QUESTIONER: Thank you.
I wanted to ask -- I mean, one can imagine the new administration evolving a sensible and realistic policy. But what about Congress?
QUESTIONER: You know, what I've seen the last year especially, after spending time up there, is that it's a cartoon. And the incentives are all on the part of making the cartoon grosser and grosser and grosser. And there's no disincentive. So can either of you sort of sketch what -- I mean, do you see any possibility for congressional support for a sensible policy, or can you imagine a strategy for getting there?
MALONEY: I have trouble seeing any real penalty for people whose primary objective is to pursue elective office in talking tough on Iran. So I suspect that that dynamic, which has been fairly consistent, really, since the revolution and, if anything, reached a peak during the Clinton administration with the passage of ILSA and the efforts to pass the more restrictive unilateral sanctions which the Clinton administration itself adopted under executive order, I don't see any real change there. And I don't worry about it terribly.
At the same time you have all this congressional action, I think you also have interest on the part of a lot of folks on the Hill in establishing some sort of parliamentary dialogue with the Iranians, a perennial list that seems to grow every year of various congressmen and senators who are raising their hands to be the first to go to Tehran. So I think that you do have the signals from the opposite side.
If I can just quickly hit the question that was just asked about the likelihood of effectiveness of the Bush administration, I think Barbara raised the key issue, which is these banking restrictions. That's been the one tool that this administration has found that appears to create some real pain.
We thought we had sanctioned ourselves into irrelevance with Iran, but these banking restrictions, which effectively begin to cut Iran off from the international financial system as a whole, appear to have some real impact. And so I think the extension of those sanctions could conceivably be effective, particularly as it impacts those who have business relationships outside of Iran, the traditional merchant community, who've always had some sort of influence within the Islamic republic.

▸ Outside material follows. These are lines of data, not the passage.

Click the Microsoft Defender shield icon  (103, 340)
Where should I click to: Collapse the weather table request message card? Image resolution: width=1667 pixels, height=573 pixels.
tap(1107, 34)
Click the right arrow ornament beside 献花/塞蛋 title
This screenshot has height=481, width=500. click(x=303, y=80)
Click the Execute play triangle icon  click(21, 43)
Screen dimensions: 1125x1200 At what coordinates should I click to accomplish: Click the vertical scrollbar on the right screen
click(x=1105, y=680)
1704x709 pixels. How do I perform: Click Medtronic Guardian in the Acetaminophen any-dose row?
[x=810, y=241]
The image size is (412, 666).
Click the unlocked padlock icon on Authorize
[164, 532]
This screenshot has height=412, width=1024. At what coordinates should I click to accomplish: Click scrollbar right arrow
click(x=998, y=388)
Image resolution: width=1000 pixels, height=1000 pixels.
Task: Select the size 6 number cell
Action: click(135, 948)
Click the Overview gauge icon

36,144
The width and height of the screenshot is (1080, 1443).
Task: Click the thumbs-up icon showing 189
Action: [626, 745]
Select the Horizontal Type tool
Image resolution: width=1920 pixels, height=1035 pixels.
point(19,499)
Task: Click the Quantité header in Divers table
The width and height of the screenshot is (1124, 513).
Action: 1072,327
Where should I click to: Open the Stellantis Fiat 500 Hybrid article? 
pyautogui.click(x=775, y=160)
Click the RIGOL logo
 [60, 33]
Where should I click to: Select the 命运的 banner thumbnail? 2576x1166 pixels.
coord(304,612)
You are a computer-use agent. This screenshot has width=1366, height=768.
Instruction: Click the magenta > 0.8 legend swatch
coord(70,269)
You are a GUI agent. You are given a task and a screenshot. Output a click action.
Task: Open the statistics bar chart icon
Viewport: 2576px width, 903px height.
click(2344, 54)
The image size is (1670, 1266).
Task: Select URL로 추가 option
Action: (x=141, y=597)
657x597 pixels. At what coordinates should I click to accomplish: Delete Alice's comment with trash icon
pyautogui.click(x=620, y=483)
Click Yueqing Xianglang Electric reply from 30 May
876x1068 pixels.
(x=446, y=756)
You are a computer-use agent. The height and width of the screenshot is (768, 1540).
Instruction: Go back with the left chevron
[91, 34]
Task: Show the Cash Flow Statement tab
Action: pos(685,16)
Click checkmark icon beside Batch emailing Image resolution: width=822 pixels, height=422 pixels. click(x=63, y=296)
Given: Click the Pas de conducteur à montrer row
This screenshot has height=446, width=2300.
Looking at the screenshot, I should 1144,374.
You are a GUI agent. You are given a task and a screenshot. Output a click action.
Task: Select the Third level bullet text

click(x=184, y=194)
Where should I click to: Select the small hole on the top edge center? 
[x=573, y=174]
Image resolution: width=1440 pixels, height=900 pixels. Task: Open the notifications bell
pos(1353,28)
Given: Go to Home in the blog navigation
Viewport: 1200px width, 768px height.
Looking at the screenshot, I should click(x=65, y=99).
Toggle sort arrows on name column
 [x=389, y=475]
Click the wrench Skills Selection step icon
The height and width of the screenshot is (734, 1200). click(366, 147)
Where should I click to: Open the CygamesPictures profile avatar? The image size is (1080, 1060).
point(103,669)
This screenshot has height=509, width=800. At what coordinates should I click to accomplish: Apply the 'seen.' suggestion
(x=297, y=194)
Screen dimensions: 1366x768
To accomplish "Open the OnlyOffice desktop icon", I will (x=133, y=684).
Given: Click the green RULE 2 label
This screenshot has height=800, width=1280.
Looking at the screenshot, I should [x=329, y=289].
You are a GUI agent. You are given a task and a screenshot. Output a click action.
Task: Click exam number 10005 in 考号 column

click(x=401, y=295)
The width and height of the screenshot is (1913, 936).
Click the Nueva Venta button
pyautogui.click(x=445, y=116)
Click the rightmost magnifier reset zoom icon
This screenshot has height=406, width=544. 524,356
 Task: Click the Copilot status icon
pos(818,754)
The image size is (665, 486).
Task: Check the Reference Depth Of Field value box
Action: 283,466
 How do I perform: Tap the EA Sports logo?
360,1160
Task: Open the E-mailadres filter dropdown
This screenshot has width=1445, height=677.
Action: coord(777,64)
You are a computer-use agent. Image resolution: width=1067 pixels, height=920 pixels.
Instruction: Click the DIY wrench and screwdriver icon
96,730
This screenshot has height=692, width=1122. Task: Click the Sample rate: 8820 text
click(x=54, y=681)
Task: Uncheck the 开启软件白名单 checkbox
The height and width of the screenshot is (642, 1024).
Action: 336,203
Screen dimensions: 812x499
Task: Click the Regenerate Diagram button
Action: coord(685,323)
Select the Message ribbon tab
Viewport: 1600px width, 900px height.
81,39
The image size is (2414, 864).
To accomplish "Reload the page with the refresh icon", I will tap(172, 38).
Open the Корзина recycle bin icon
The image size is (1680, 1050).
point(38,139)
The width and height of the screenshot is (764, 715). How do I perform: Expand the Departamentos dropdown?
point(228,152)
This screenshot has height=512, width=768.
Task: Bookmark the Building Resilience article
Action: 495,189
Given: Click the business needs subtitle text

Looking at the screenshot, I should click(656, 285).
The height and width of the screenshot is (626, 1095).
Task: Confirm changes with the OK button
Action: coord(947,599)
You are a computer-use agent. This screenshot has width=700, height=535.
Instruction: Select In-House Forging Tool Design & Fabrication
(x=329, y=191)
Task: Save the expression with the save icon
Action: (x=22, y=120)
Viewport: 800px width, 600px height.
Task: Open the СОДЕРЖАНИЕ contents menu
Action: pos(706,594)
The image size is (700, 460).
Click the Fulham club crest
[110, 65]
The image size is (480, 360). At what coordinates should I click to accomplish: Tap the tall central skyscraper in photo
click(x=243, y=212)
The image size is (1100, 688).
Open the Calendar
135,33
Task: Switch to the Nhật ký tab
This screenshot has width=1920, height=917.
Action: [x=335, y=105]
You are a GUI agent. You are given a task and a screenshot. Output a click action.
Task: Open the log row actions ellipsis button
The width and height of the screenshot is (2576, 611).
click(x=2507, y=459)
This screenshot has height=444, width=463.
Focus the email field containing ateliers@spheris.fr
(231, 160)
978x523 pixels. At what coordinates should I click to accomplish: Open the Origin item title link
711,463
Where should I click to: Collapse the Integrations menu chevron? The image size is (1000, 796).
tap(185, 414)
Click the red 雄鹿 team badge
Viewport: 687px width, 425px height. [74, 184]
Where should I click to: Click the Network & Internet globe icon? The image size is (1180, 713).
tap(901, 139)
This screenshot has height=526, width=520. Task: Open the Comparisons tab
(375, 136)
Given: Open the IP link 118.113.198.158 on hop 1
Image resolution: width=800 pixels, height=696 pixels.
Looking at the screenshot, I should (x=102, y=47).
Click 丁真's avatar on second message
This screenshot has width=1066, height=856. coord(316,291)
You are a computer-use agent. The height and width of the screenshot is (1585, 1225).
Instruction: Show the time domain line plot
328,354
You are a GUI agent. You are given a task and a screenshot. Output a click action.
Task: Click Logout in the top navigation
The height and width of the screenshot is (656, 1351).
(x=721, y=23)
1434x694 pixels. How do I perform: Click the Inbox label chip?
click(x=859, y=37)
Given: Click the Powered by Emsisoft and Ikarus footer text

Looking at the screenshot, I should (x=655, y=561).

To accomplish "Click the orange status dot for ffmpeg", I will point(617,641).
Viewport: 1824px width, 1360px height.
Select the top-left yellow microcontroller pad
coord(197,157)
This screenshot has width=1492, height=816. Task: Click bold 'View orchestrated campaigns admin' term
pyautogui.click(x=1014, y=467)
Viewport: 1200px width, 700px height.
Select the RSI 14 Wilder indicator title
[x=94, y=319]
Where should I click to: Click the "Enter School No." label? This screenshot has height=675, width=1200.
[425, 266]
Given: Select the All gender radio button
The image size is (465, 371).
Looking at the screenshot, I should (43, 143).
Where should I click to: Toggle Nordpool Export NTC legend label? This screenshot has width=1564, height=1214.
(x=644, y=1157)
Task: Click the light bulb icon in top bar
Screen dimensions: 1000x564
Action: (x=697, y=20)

The mitigating factor, of course, is the price of oil. And, you know, as we inch upwards of $90 a barrel -- and Iran can anticipate somewhere in the neighborhood of $50 (billion) to $60 billion a year in revenues from oil -- it is, to a large extent, insulated. Business will be more difficult. It will be more expensive. There will be a lot more headaches.
But there will also be a lot more opportunities for, say, the companies affiliated with the Revolutionary Guard and other elements of the regime to do well in an environment of lesser competition. And money will change hands in some way, shape or form, even if letters of credit can't be acquired. So I think that it can have some impact, but it's not clear that it's going to turn this regime, which tends to act more aggressive when backed into a corner than more accommodating.
MODERATOR: Barbara, did you --
SLAVIN: I agree completely.
MODERATOR: Well, I'll stop the meeting at this point, because one of the things we have to do is stop on time. So I thank you very much for coming, and thank you to our speakers. (Applause.)